Timeline of Matsushita

  • 1918 – Matsushita Electric Factory was founded

  • 1927 – National brand name was introduced

  • 1931 – Production of radios began

  • 1932 – Purchased patents crucial for building radios, and disclosed the information freely to other radio makers as a contribution to the development of the electronics industry in Japan

  • 1933 – Adopted a system of enterprise divisions. Constructed a large-scale factory at Kadoma, Osaka, and moved production facilities there

  • 1935 – Restructuring of Matsushita Electric Industrial Company, establishment of the branch company Matsushita Electric Works

  • 1941 – Joined military production, manufacturing wooden boats and wooden airplanes

  • 1946 – Designated a restricted company by the Allied Powers General Headquarters

  • 1952 – With technical cooperation provided by the Netherlands' Philips Electronics, Matsushita Electric Industrial Company was established. New factory construction and expansion followed

  • 1954 – Began cooperation with Victor Company

  • 1957 – Began the National Shop system – a sales distribution network solely for National products. It was a very effective sales network during Japan's high economic growth period

  • 1965 – Began enforcing weekly two-day worker breaks. Adopted a new sales system that decreased the number of channels involved in the sales process

  • 1977 – Began sales of VHS video

  • 1986 – Begin using Panasonic as a brand name in Japan

  • 1989 August 1 – Began large scale reform of technology departments

  • 1990 - Consumer electronics products in Japan switched from the National to the Panasonic brand

  • 1993 - Panasonic attempted to profit in the video game market with the 3DO Interactive Multiplayer. However, stiff competition from Sony's PlayStation forced the system to be discontinued by the end of 1995

  • 1993 – Cancelled the joint venture agreement with Philips, and changed their contract to closed license

  • 1997 - A group consolidation policy was introduced, reducing the number of subsidiary companies

  • 2001 - Panasonic releases a DVD-capable Nintendo GameCube called the "Q" (Japan only)
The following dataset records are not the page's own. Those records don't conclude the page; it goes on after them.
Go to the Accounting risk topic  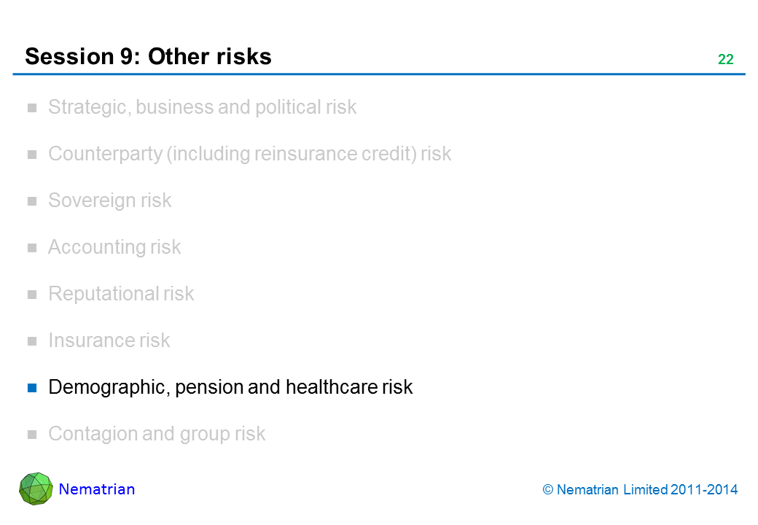pyautogui.click(x=114, y=247)
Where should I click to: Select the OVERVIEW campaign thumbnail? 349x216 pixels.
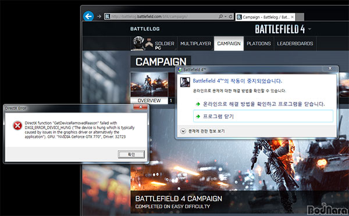(x=149, y=88)
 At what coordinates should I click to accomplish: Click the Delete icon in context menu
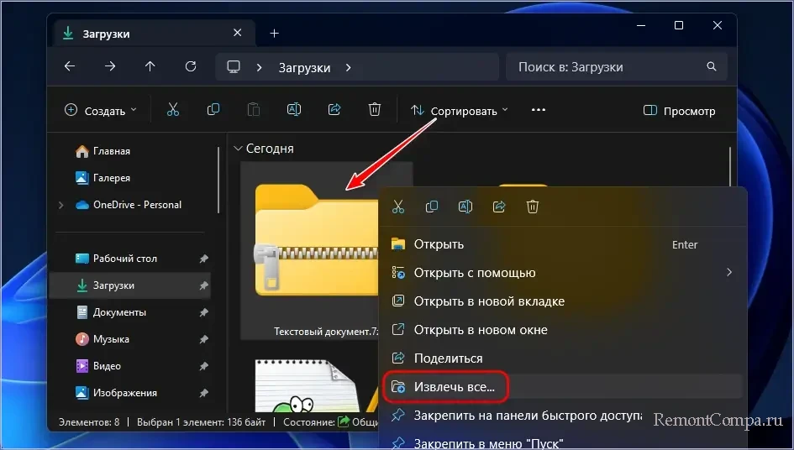point(533,207)
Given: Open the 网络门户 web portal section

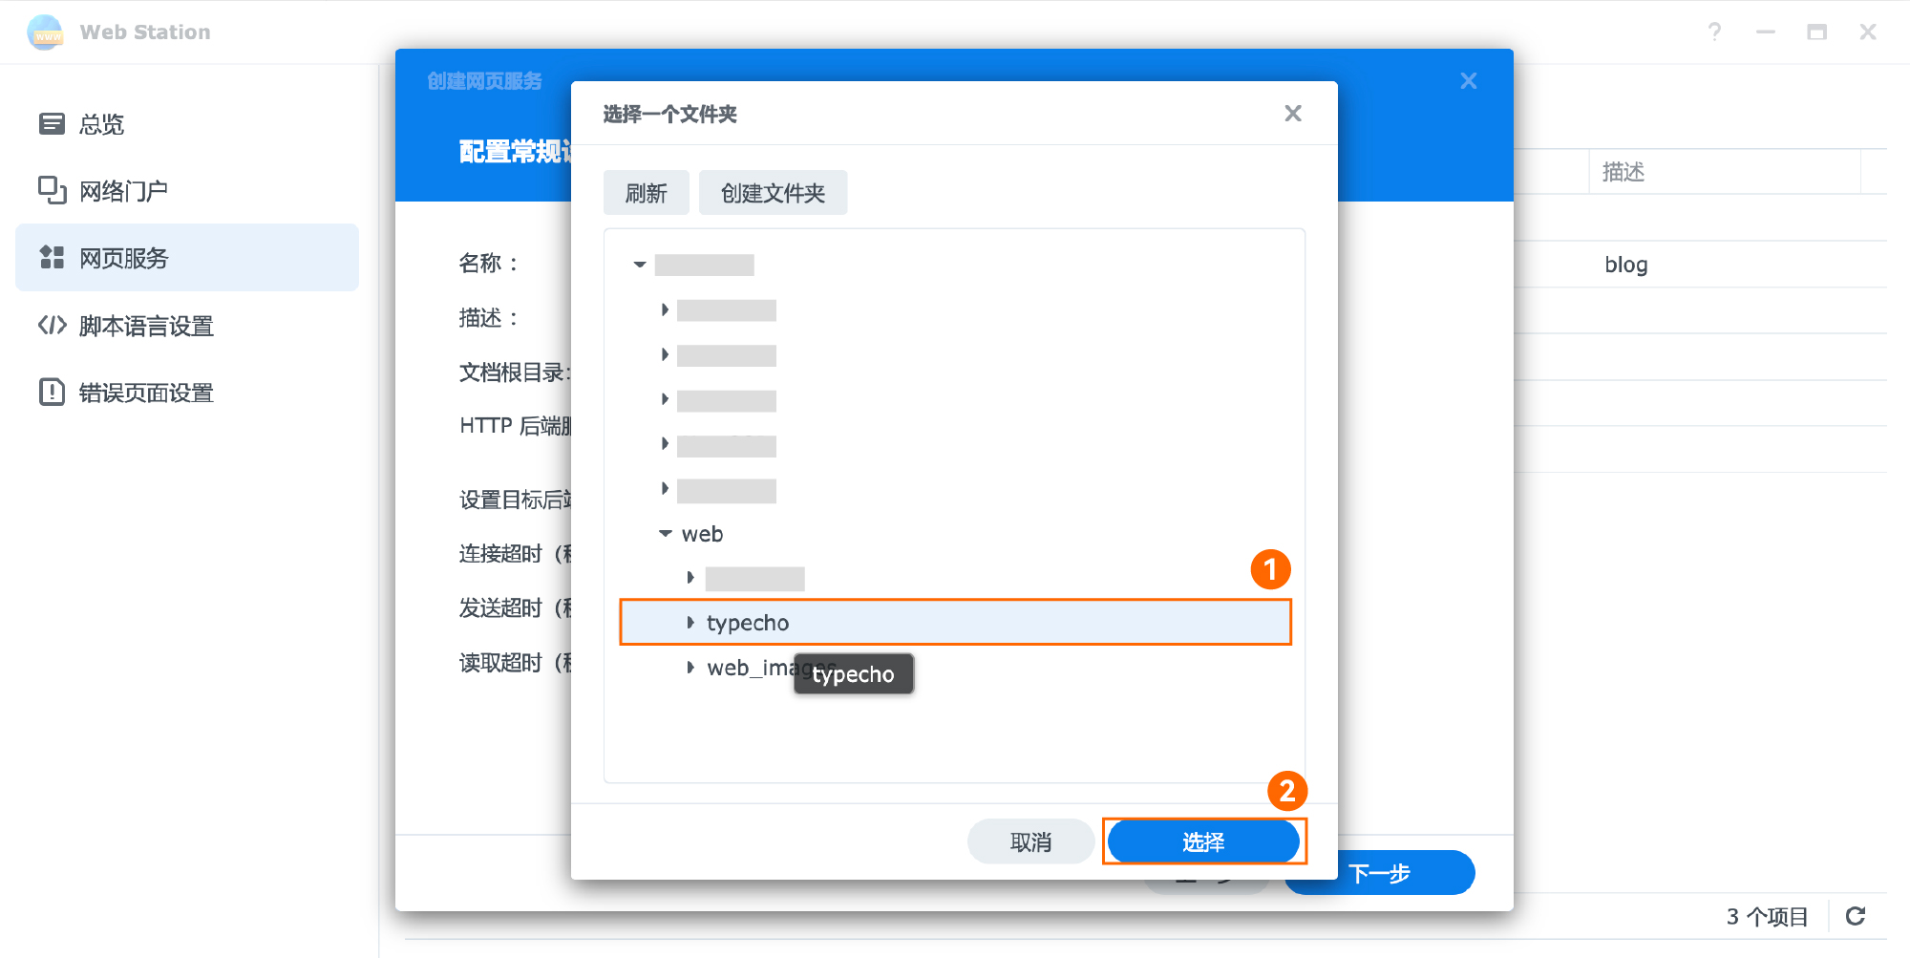Looking at the screenshot, I should [x=122, y=191].
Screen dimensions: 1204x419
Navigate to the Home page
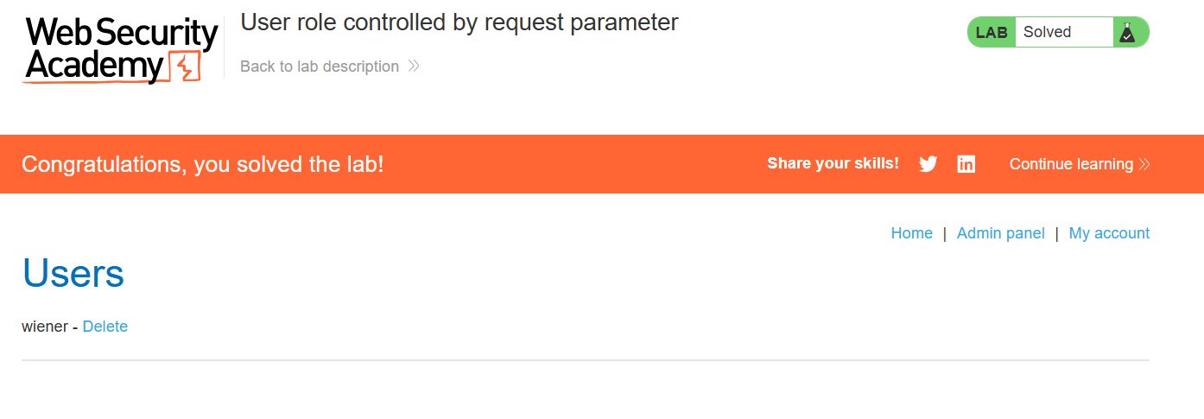click(x=911, y=233)
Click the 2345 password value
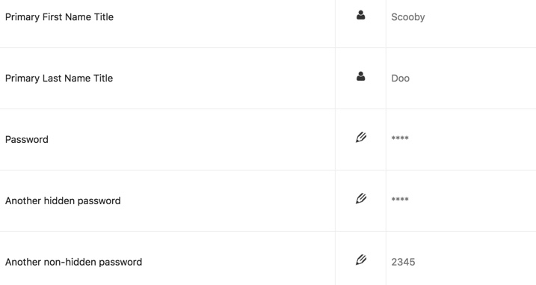The image size is (536, 285). click(403, 262)
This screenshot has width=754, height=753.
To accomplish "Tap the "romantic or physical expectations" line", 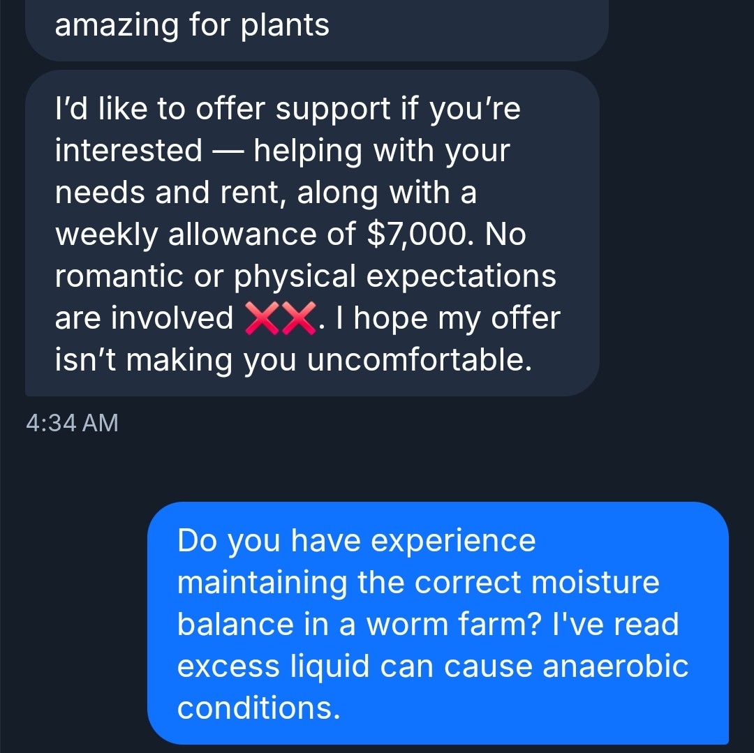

  • 2003 – Introduced the global brand and slogan, “Panasonic. Ideas for life.”


Panasonic in pop culture


It is said that in “Kachou Shima Kosaku”, a popular comic series written by Kensi Hirokane, the main character works at Hatsushiba Electric, which is modeled on the author’s work experience at Panasonic. The Osaka office which appeared in the comic is supposed to be the Matsushita Twin Tower at Kyobashi in Osaka, and when Kosaku is sent to work in China, the view from the Shanghai office is the same as the actual view from the Panasonic office in Shanghai.


In the popular Japanese Asahi Broadcasting Corporation program Panel Quiz Attack 25, the panel used in the stage setup was developed by Matsushita Electric. During the early days of the show, the technical staff of Matsushita Electric was stationed at the recording studio, in case of any unexpected occurrences.